The research demonstrated that adding fructose (sugar) and fatty acids to three-dimensional bioprinted human liver tissue produced NASH-type liver pathology, including steatosis, inflammation, ballooning and fibrosis. Addition of MSDC- 0602K to the tissue showed evidence of reduced disease progression, including reductions in collagen deposition and stellate cell activation, in the liver model.
"The data shown in this human liver model demonstrates conclusively that oversupply of nutrients leads directly to NASH-like pathology, including fibrosis," said Dr. Colca. "In addition, we see in this 3-D tissue model evidence that treatment with MSDC-0602K, which modulates metabolism by slowing the transport of the important metabolic intermediate pyruvate into the mitochondria, reduces signs of NASH. This supports our thesis that restoring nutritional balance on a cellular level has potential to treat NASH."
This work follows recently published work demonstrating that attenuation of pyruvate metabolism with MSDC-0602K via modulation of the mitochondrial pyruvate carrier (MPC) can both prevent and reverse liver fibrosis.
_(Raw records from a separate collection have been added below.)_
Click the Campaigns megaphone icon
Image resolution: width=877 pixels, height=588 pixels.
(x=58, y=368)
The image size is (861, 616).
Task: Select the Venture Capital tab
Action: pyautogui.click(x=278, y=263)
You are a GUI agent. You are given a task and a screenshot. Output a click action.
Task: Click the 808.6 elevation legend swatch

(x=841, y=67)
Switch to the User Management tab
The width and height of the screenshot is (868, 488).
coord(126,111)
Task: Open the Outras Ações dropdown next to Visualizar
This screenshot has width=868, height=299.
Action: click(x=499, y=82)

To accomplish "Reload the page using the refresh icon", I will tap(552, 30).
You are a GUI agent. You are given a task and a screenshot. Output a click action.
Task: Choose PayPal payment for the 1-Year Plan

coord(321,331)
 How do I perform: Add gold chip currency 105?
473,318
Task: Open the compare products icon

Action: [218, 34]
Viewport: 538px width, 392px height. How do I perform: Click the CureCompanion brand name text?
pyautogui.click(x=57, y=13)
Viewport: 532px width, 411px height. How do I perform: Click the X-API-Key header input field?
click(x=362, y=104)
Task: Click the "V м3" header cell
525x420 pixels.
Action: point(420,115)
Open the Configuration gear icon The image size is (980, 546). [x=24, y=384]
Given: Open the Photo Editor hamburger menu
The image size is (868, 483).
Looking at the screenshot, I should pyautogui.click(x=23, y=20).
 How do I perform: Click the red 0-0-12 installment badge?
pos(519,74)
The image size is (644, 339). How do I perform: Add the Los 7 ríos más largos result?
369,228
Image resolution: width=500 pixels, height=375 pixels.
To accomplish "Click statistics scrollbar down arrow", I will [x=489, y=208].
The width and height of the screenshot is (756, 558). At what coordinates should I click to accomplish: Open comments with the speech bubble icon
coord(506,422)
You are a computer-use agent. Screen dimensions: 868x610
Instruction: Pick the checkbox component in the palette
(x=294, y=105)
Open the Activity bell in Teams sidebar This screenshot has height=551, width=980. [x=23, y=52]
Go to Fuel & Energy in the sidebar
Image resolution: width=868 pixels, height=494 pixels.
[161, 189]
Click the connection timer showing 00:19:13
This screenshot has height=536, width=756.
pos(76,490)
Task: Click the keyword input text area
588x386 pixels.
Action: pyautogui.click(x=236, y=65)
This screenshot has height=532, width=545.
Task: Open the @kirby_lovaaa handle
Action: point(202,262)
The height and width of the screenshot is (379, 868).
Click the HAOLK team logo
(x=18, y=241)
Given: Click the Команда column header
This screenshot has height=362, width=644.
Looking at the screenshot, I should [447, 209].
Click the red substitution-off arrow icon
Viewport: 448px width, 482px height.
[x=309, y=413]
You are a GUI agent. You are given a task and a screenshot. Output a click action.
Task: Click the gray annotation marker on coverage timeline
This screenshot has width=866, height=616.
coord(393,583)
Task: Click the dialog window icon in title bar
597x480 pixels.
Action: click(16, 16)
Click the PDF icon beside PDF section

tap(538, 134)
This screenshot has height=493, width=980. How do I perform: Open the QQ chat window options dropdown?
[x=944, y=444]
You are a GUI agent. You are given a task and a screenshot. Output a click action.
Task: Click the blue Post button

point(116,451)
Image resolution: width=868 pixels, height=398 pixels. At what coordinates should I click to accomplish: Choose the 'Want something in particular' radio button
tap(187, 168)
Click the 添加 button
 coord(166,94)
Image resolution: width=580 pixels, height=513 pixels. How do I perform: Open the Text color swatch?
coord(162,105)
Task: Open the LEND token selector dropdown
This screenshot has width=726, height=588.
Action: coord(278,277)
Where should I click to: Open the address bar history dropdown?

"The ability to model human liver disease and drug intervention with our technology is a powerful tool for helping companies such as Cirius evaluate their drug candidates for the treatment of NASH," Paul Gallant, general manager, Organovo ( ONVO ). "As the results of this research show, it can also yield valuable insights about potential biomarkers that can be monitored during liver disease progression."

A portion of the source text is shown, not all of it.